La denuncia

Plastica monouso: il nostro Paese è ancora lontano dagli obiettivi europei

La maggior parte delle norme finora adottate ha promosso e incentivato la sostituzione dei prodotti tradizionali con prodotti realizzati in bioplastica compostabile, anche laddove sarebbe stato possibile adottare misure in grado di superare il ricorso all’usa e getta

Di Giuseppe Ungherese, responsabile campagna inquinamento Greenpeace
27 Aprile 2021

Non stiamo andando nella giusta direzione per risolvere il problema della plastica.
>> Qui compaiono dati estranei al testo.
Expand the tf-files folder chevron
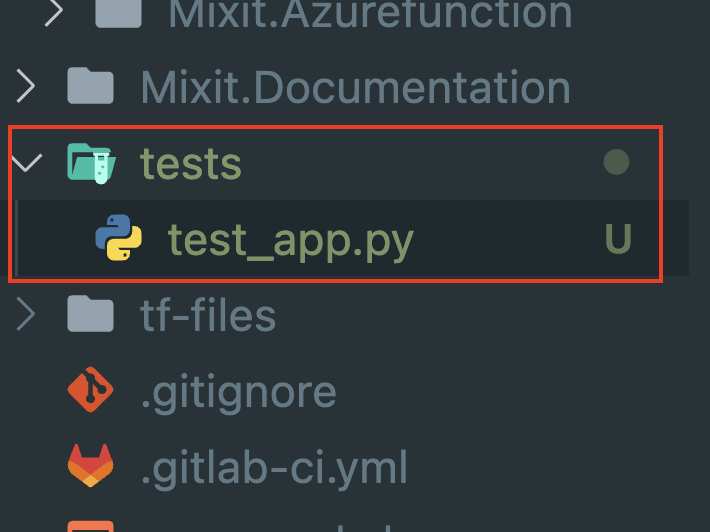pos(27,315)
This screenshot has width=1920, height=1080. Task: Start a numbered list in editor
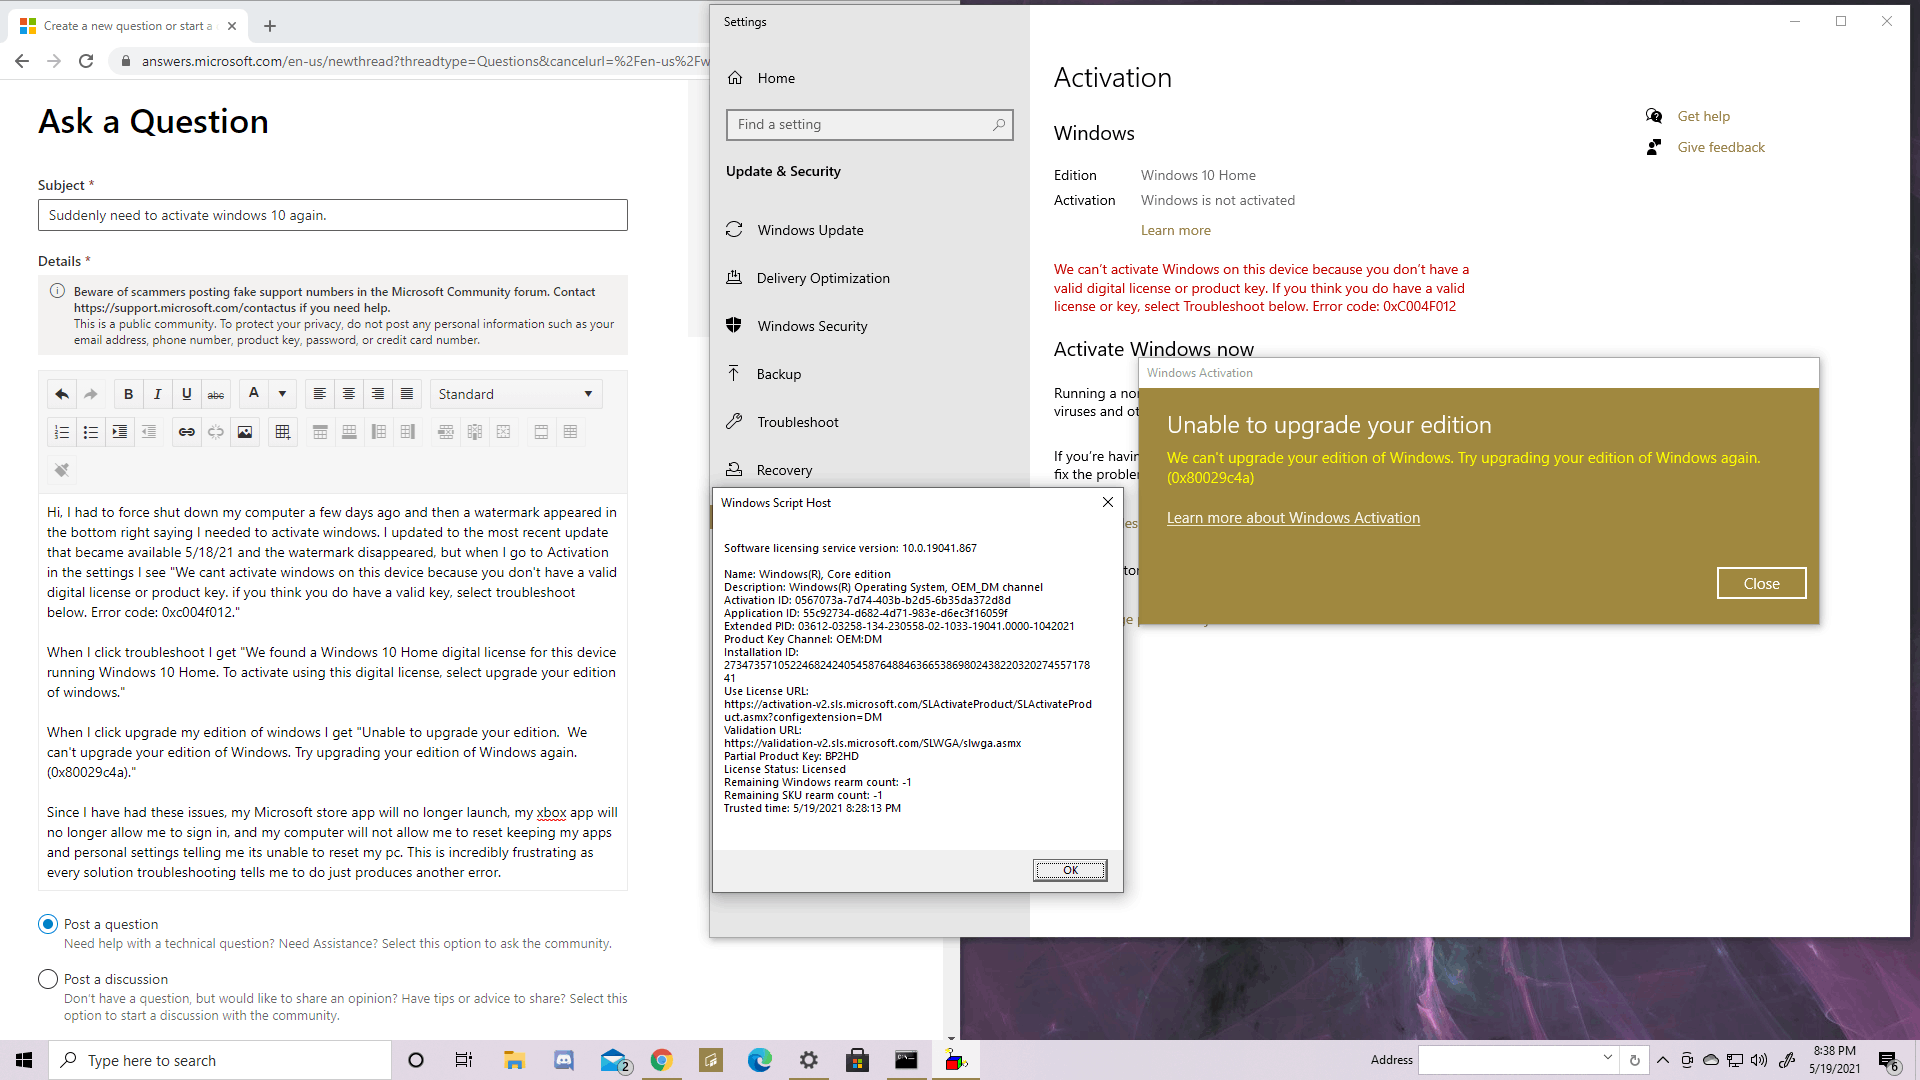61,432
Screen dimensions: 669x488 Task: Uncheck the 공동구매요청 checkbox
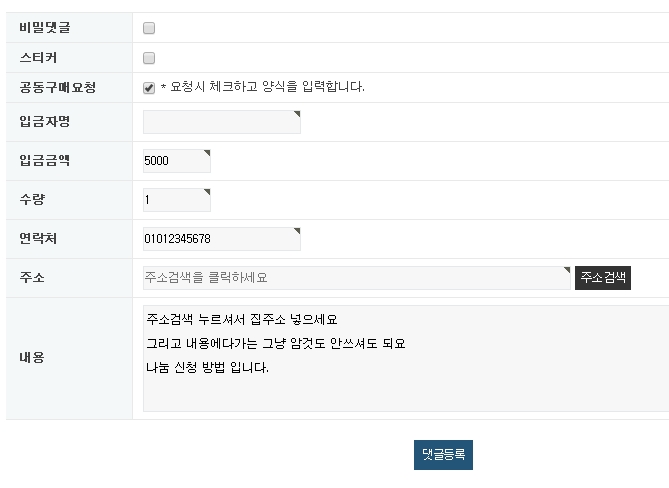click(x=149, y=87)
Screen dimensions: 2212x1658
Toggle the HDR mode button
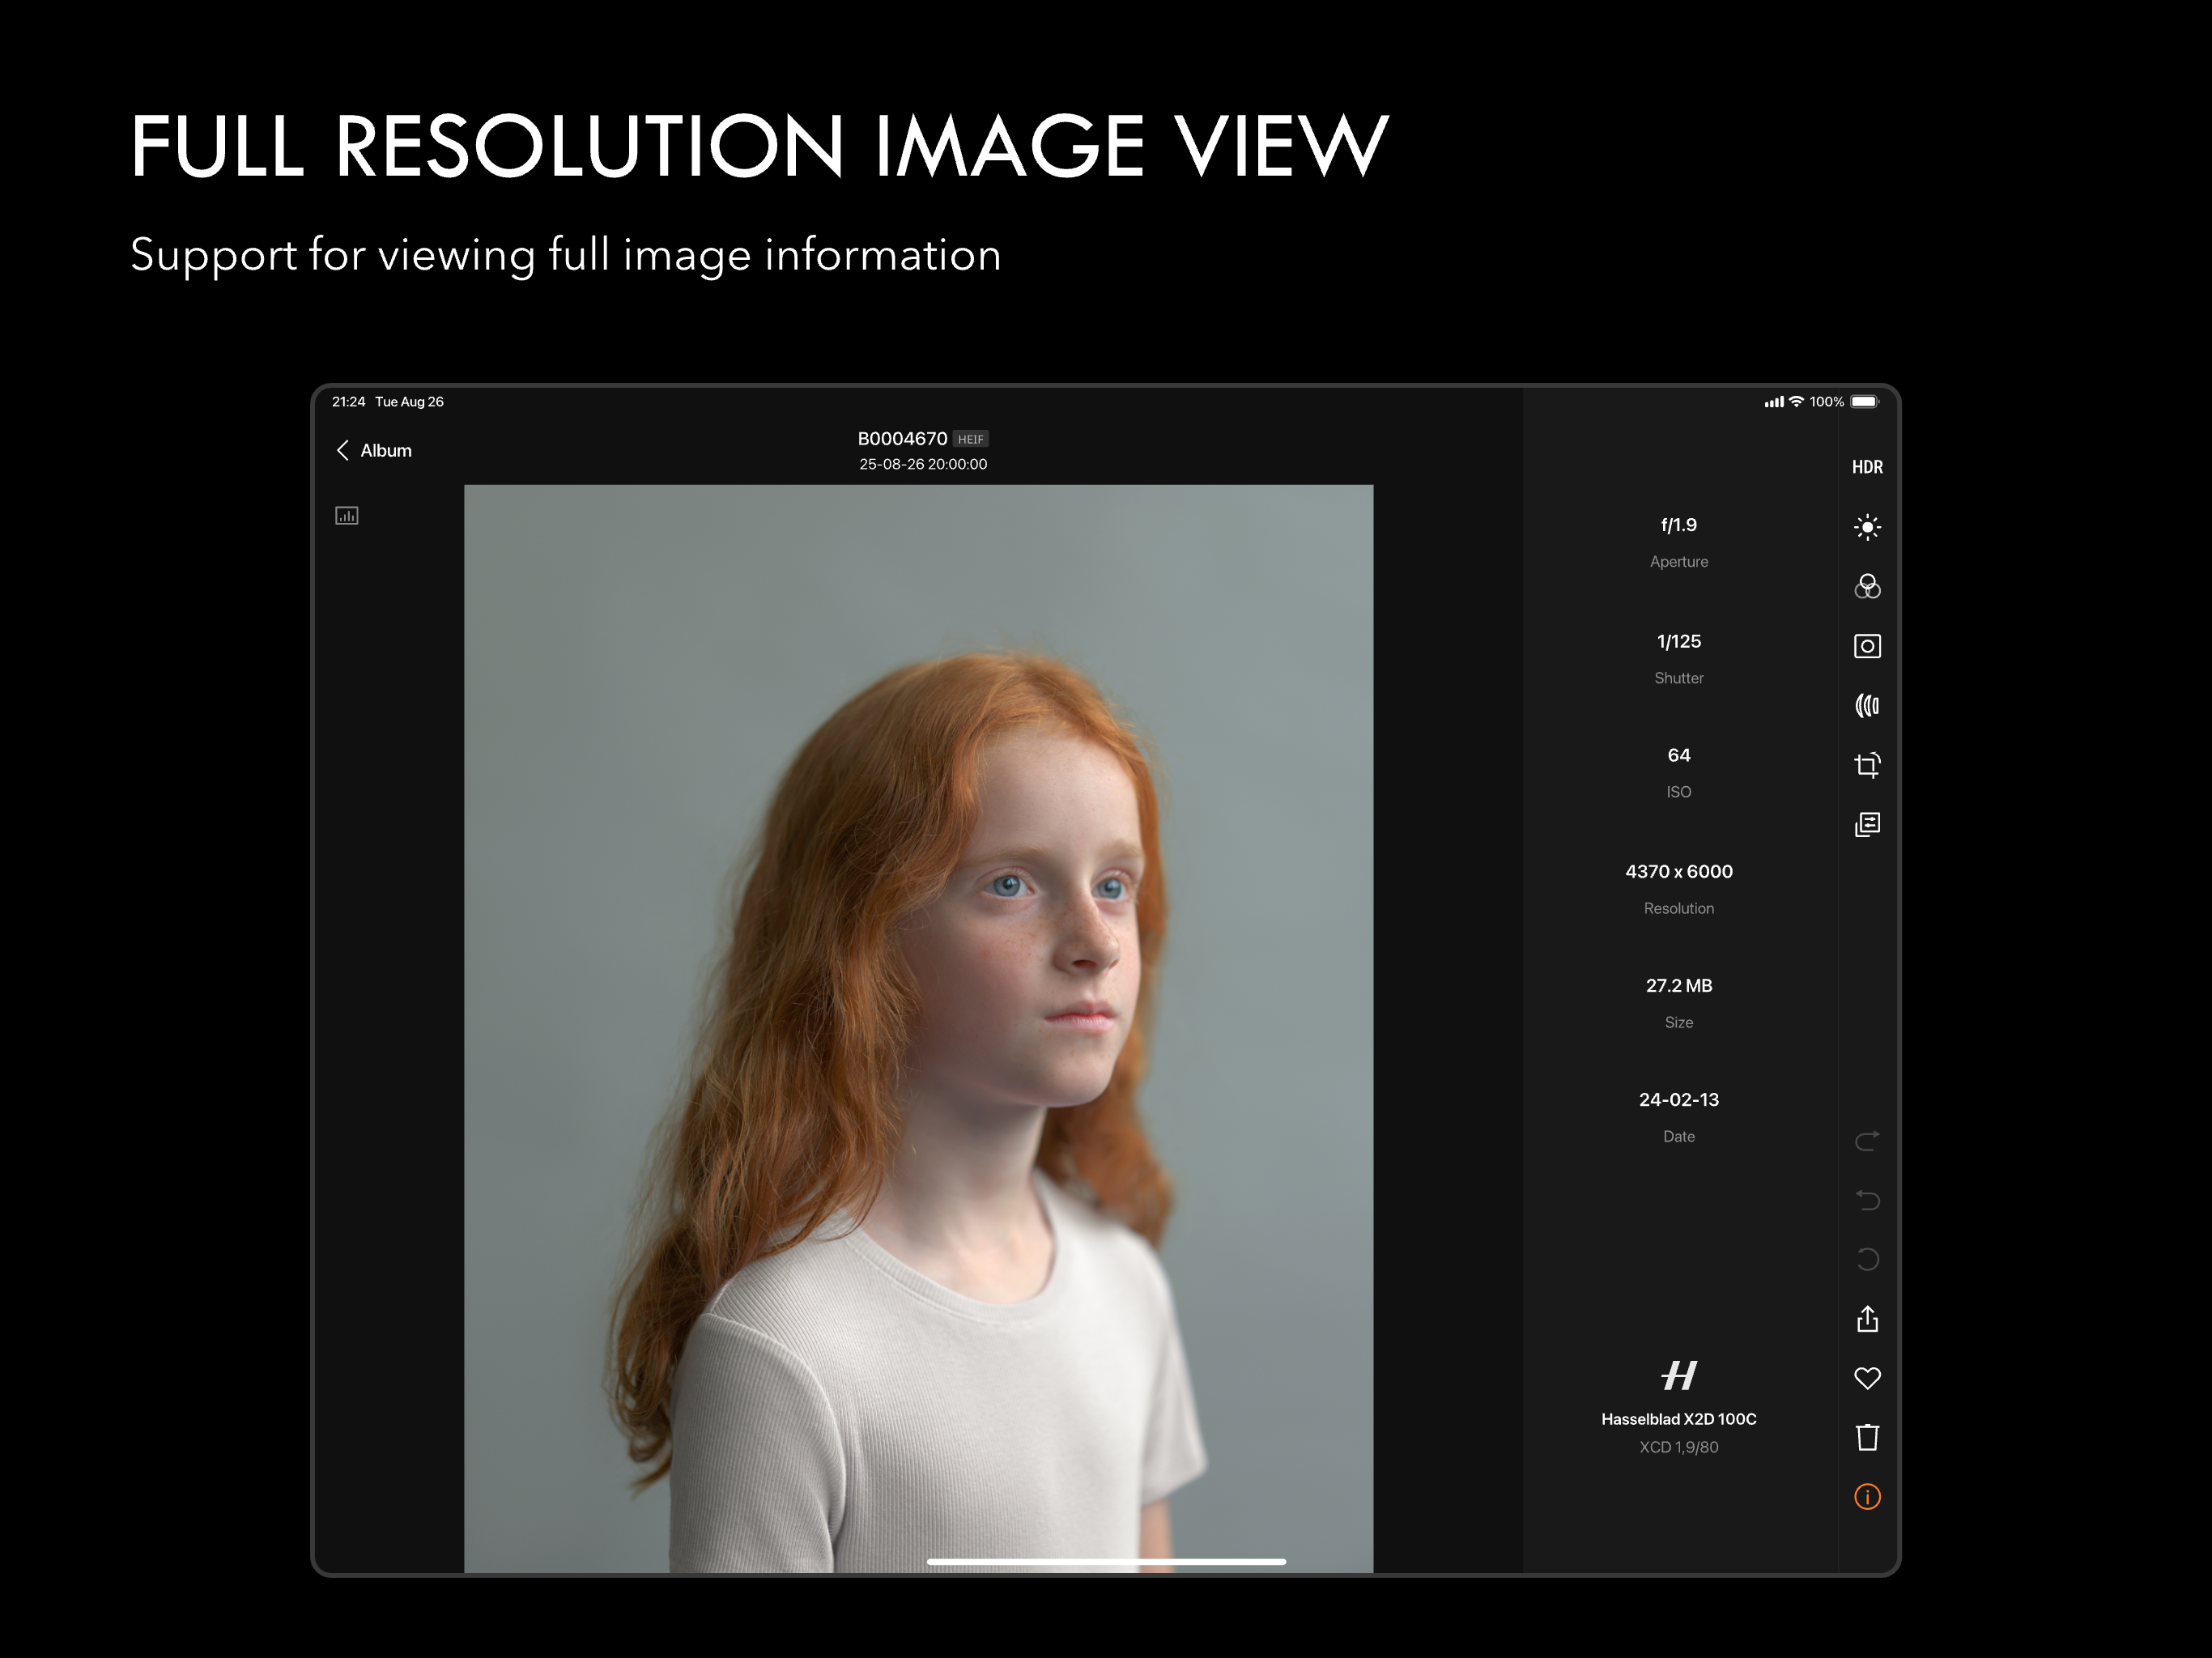coord(1866,467)
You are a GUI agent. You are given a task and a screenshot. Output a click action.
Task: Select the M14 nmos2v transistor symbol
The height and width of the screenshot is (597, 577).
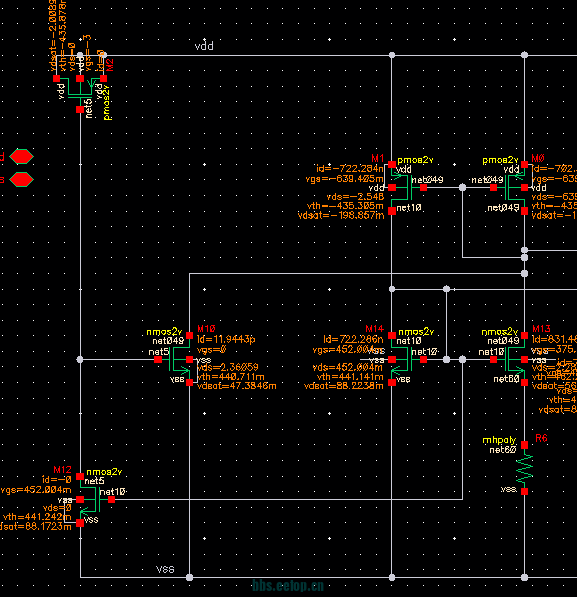coord(406,359)
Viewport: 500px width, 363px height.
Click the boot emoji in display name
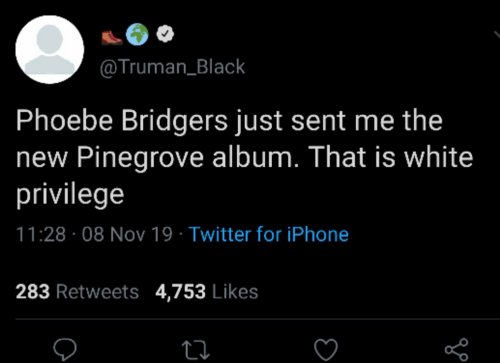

In Italia, se il recepimento della direttiva europea sulle plastiche monouso (SUP) avvenisse secondo i criteri attualmente previsti nella legge di delegazione europea 2019-2020, si rischierebbe di violare le indicazioni comunitarie. Tali criteri permetterebbero infatti l’utilizzo di articoli monouso in plastica compostabile in alternativa agli articoli monouso in plastica per i quali la SUP prevede il divieto di immissione sul mercato (ad esempio stovigliame), nonostante la direttiva europea vieti di ricorrere a tali materiali.

Il forte sbilanciamento verso la sostituzione del monouso in plastica con alternative in materiale compostabile nel nostro Paese è emerso chiaramente nel rapporto “Dalla riduzione del monouso in plastica alla riduzione del monouso: indicazioni per il recepimento della direttiva SUP in Italia” redatto dall’ingegner Paolo Azzurro, consulente tecnico in materia di rifiuti ed economia circolare, per conto di Greenpeace Italia. Il rapporto ha esaminato le azioni intraprese finora dal nostro Paese e quelle già adottate da altri Paesi nel quadro delineato dalle politiche europee per provare a capire quali siano le prospettive per il recepimento della direttiva comunitaria nei vari Paesi europei e in Italia.

L’analisi mostra come alcuni Paesi europei, a partire dalla Francia, abbiano già adottato numerose misure volte a ridurre il consumo di prodotti in plastica monouso promuovendo la diffusione di prodotti e imballaggi riutilizzabili, inclusi bicchieri e tazze per bevande, contenitori per alimenti per il consumo sul posto e da asporto. Lo stesso per le bottiglie per bevande, settore nel quale l’Italia vanta il triste primato di primo paese in Europa (e il terzo nel mondo) per consumo di acqua minerale in bottiglia. La maggior parte delle norme finora adottate in Italia, invece, ha promosso e incentivato la sostituzione dei prodotti monouso realizzati in plastica tradizionale con prodotti monouso realizzati in bioplastica compostabile, anche laddove sarebbe stato possibile adottare misure in grado di superare il ricorso all’usa e getta.

Se dovesse essere confermato il forte sbilanciamento verso la sostituzione del monouso in plastica con alternative in materiale compostabile, sembra difficile che tale recepimento sia accettabile da parte degli organi comunitari competenti. Se l’obiettivo della direttiva è quello di limitare i danni delle plastiche sull’ambiente, infatti, non è sufficiente sostituire i materiali, spostando in tal modo gli impatti su altri comparti ambientali e lasciando inalterato il modello dell’usa e getta.

È necessario invece ridurre il ricorso al monouso, costruendo le condizioni economiche, fiscali e regolamentari per la diffusione e il consolidamento di modelli di business e di consumo basati sull’utilizzo di prodotti durevoli, riutilizzabili, sostenendo la vendita di prodotti sfusi. Il recepimento della Direttiva SUP entro il prossimo 3 luglio e gli investimenti sull’economia circolare previsti nel PNRR avranno un impatto significativo sulla capacità del nostro Paese di accelerare la transizione verso un modello economico circolare. Tuttavia, non sarà sufficiente potenziare le infrastrutture di raccolta, trattamento e riciclo dei rifiuti. Per affrontare davvero il problema plastica servono interventi a monte della filiera, in grado di ridurre drasticamente il consumo di risorse naturali, la pressione esercitata dalle attività umane sugli ecosistemi e la produzione di rifiuti.